[Dataset items]
[Start of Attachment]

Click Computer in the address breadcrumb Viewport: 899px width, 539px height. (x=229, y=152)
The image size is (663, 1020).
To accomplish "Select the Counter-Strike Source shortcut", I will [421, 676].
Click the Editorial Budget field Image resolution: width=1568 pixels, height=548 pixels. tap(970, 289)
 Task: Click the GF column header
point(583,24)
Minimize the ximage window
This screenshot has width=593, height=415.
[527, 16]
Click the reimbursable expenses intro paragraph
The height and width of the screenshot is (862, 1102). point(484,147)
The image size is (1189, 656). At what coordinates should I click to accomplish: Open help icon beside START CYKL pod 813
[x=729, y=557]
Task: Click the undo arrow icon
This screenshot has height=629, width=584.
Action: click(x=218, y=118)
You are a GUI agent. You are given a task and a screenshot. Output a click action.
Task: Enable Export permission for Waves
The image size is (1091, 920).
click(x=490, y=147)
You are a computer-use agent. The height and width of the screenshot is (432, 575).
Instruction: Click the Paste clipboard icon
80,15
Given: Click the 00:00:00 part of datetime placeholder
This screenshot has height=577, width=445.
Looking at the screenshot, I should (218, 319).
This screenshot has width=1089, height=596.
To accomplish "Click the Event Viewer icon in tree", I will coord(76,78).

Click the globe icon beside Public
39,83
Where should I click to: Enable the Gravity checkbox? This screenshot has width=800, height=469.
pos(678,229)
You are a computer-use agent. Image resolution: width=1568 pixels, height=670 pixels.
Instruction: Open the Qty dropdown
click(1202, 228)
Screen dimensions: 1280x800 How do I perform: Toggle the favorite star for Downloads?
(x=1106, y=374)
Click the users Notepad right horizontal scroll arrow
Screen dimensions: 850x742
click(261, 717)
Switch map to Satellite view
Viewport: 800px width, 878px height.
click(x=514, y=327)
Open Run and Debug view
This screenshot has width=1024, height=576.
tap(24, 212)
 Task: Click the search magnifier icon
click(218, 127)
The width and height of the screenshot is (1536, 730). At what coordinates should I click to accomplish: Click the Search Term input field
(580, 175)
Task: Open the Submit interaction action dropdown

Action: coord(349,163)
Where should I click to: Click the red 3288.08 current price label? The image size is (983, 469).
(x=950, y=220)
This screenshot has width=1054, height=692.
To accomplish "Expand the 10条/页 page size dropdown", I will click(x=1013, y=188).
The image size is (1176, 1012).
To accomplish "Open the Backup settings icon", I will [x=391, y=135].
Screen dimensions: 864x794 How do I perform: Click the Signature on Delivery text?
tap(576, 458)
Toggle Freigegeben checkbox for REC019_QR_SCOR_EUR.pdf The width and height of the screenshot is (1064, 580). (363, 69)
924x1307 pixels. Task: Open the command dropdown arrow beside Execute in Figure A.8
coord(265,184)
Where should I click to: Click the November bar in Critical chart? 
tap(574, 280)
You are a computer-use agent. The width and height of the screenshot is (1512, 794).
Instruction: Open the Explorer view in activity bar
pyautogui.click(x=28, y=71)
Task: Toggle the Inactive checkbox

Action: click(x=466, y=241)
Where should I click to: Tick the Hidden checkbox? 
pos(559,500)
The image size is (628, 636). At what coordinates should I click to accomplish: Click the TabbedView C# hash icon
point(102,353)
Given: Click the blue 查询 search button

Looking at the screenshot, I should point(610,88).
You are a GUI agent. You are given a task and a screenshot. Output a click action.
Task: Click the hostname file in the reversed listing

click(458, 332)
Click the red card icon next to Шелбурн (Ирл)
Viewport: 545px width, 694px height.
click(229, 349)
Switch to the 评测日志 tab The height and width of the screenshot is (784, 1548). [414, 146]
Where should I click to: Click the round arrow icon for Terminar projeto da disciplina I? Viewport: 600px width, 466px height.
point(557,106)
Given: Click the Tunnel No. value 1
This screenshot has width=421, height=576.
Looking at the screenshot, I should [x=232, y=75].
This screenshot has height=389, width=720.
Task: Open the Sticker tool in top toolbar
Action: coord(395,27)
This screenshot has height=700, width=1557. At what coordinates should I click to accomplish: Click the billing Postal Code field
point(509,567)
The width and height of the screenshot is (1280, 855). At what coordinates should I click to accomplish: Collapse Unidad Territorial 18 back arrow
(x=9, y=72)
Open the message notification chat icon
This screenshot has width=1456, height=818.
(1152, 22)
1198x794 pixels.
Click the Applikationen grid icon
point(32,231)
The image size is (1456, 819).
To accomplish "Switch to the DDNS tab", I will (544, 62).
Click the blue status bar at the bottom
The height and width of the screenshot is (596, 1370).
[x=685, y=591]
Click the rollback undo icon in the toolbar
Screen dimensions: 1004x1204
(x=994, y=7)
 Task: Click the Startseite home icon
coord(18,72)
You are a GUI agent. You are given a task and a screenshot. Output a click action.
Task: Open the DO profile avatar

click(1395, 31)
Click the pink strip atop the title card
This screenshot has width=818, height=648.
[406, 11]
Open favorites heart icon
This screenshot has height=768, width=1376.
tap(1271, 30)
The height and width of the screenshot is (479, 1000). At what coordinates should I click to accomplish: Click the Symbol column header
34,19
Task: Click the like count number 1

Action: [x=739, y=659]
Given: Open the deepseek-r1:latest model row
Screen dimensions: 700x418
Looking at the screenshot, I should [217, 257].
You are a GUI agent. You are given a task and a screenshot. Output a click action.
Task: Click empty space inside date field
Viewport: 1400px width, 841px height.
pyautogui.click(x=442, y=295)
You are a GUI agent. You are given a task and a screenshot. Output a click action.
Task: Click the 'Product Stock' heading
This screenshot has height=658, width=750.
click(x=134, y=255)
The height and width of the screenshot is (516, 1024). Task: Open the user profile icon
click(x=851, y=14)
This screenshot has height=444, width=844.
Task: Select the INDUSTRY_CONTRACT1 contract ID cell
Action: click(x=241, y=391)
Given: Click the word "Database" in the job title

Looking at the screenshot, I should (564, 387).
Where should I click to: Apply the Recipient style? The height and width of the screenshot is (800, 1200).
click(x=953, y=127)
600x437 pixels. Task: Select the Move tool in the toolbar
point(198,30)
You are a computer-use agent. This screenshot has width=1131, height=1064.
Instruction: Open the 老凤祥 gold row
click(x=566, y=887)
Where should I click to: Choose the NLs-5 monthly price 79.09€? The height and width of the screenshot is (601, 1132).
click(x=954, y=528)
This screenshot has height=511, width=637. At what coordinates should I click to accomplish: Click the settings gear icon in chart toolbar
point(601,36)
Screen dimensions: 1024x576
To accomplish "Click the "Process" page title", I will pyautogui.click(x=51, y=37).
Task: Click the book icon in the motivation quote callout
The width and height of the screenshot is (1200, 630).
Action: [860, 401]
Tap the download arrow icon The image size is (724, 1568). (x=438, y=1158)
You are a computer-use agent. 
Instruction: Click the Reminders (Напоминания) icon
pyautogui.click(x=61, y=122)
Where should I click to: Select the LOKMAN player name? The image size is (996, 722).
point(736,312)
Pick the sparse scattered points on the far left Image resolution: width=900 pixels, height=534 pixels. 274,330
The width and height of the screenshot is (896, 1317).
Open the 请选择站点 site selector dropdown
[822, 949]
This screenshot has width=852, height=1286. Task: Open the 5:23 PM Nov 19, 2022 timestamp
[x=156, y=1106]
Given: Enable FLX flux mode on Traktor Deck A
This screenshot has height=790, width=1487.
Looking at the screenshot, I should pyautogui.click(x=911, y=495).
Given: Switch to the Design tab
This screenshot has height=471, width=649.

[End of Attachment]

Find and count the lines of the data that include the string "undo", and report that figure by itself.

*SOLUTION FOR THIS TASK*
2